Its symptoms include blood in urine, urinary incontinence, and inability to urinate
- Mammary Carcinoma
Non-spayed females are at risk of developing this type of cancer. Nevertheless, all female dogs can develop mammary carcinoma. 50% of mammary tumors are malignant. Veterinarians often suggest surgery instead of chemotherapy to cure this cancer.
- Malignant Histiocytosis
This dog cancer occurs more often in larger breeds. Malignant histiocytosis can grow in the lymph nodes, spleen, lungs, skin, joints, and bone marrow of dogs.
It’s a rare hereditary cancer found in the Bernese Mountain dog. As of today, there is no effective therapy for Malignant histiocytosis.
- Squamous Cell Carcinomas
This often manifest in the nail beds and the mouth of dogs. Surgical removal and early detection is the most effective treatment. Less than 20% of dogs develop this metastatic disease.
However, squamous cell carcinomas in the tongue and tonsils are aggressive and malignant. Despite treatment measures, fewer than 15% of dogs survive for 12 months after detection of the cancer.
Canines with dark skin are more affected by melanoma than other breeds. Melanomas develop in areas of the skin that are exposed to sunlight. But it also affects the mouth, toenail beds, and distal limbs.
In dogs, melanoma is an incurable disease. The tumors can spread into other tissues and organs.

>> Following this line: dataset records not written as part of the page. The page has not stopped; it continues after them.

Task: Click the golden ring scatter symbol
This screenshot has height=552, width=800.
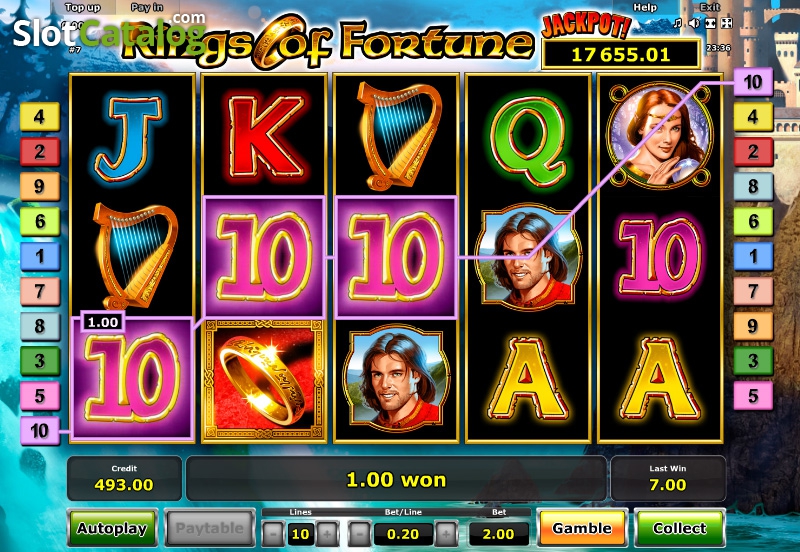Action: point(264,381)
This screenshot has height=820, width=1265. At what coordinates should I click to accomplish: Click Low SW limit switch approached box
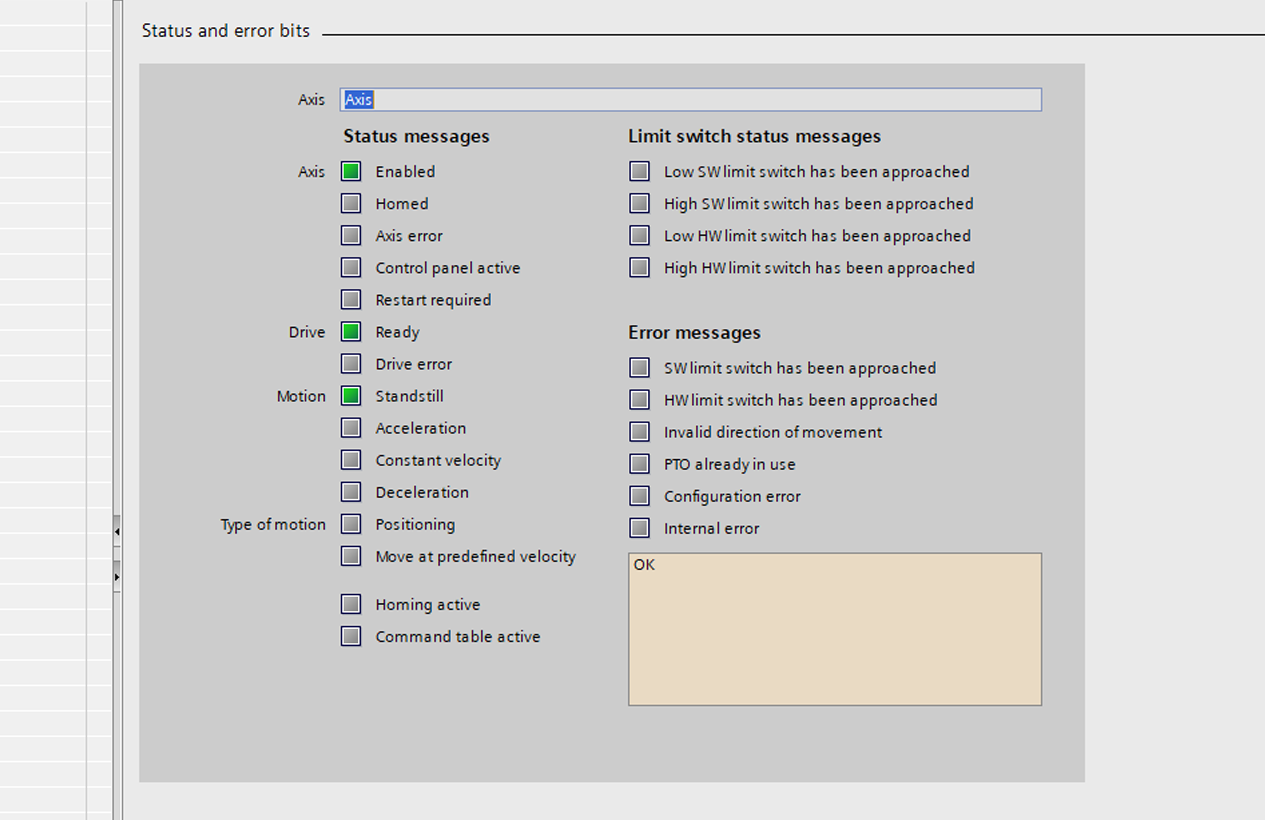[x=639, y=171]
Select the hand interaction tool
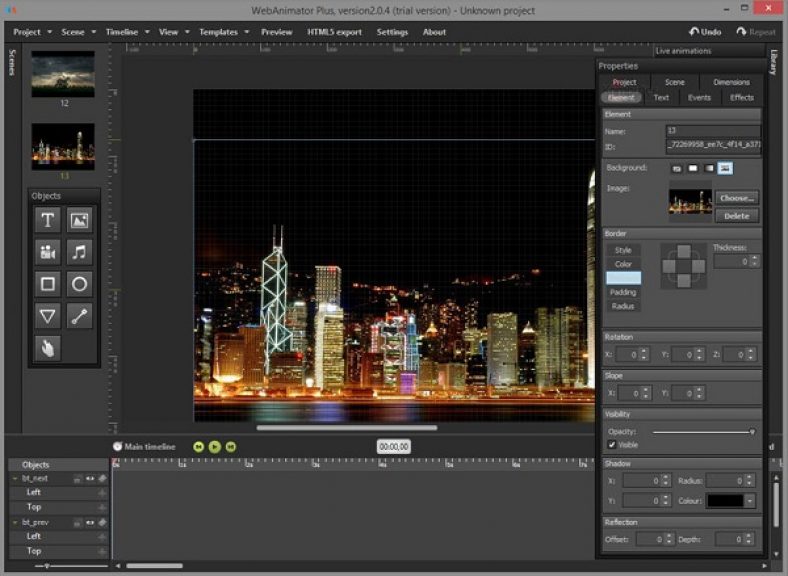Image resolution: width=788 pixels, height=576 pixels. (47, 348)
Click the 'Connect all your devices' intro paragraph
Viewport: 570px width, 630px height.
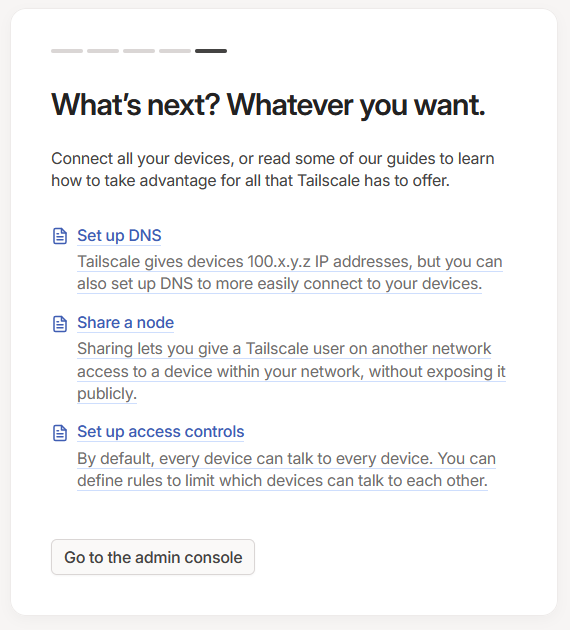[272, 170]
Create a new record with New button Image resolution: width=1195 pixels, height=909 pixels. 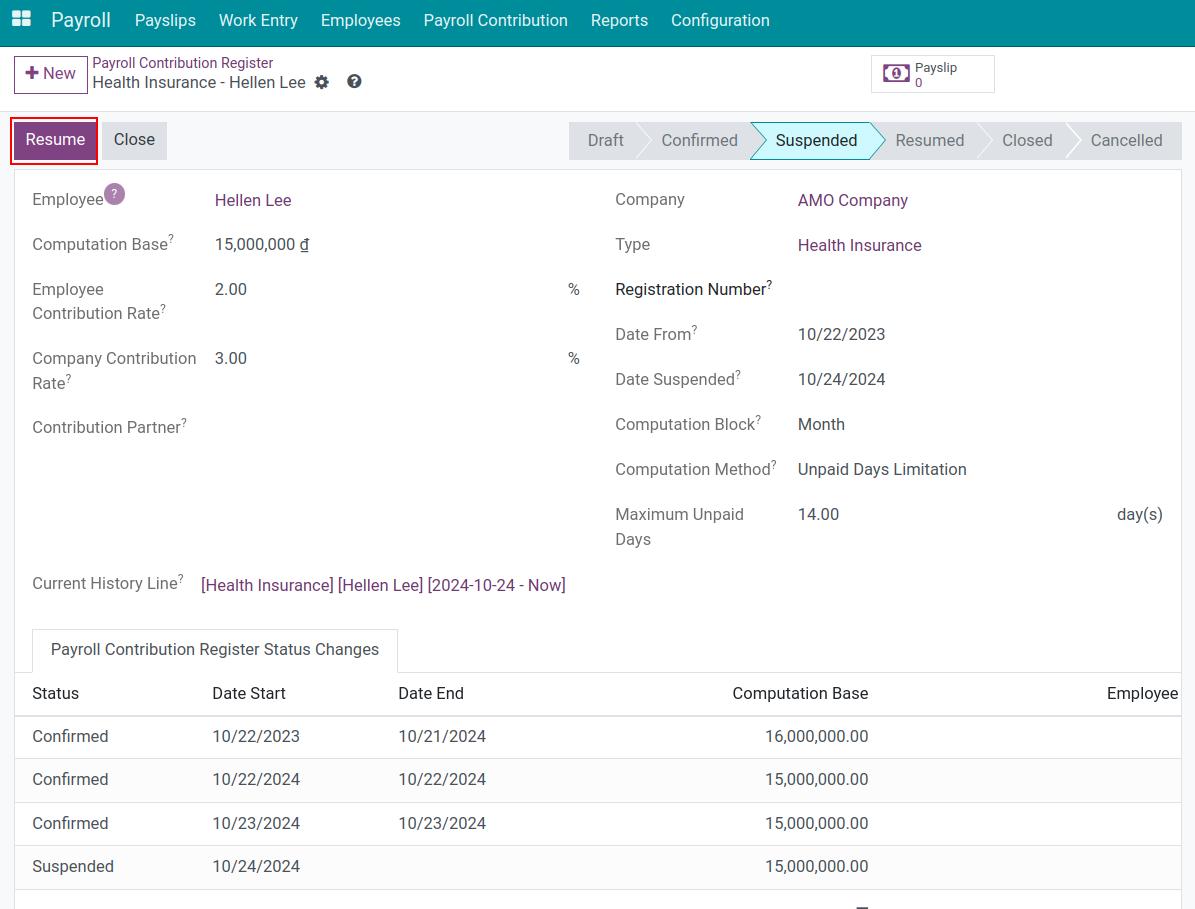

When the cancer has spread, surgical removal is not an option.
How to Prevent Cancer in Dogs
- Neuter your pet.
- Minimize sun exposure.
- Provide healthy food.
- Feed your dog with cruciferous vegetables like cabbage, broccoli, and cauliflower.
- Schedule regular cancer screening.
- Limit injections and exposure to herbicides and pesticides.
- Avoid toxins.
- Do not use carcinogenic substances at home, such as asbestos, benzene, arsenic, and beryllium
- Prevent viral infections.
- As a pet owner, you should quit smoking.
Symptoms of Cancer in Dogs
If you witness these symptoms in your dog, it is recommended to visit your veterinarian.
- Bumps and lumps under your dog’s skin
- Abnormal and stinky odors emanating from the ears, mouth, and other body parts
- Swelling in the stomach
- Excessive watery or yellowish discharge in the ears, rectum, and mouth
- Non-healing sores and wounds
- Irreversible and sudden weight loss
- Difficulty breathing
- Depression and lethargy
How to Treat Cancer
Treatments for dog cancer are similar to human therapies. However, there is a lack of evidence as to whether the combination of multiple treatments is effective or not.
- Radiation therapy
- Herbal or holistic treatment
Sometimes, combining two therapies work well. But take note that some form of treatments can cause unintended harm. Always seek the advice of a reliable veterinarian regarding this matter.
If you think your dog may have cancer, visit your trusted veterinarian. When malignant tumors are detected in their early stages, treatment, such as chemotherapy, can cure the disease. However, if cancer has already proliferated into multiple body parts, consider the professional advice of your veterinarian.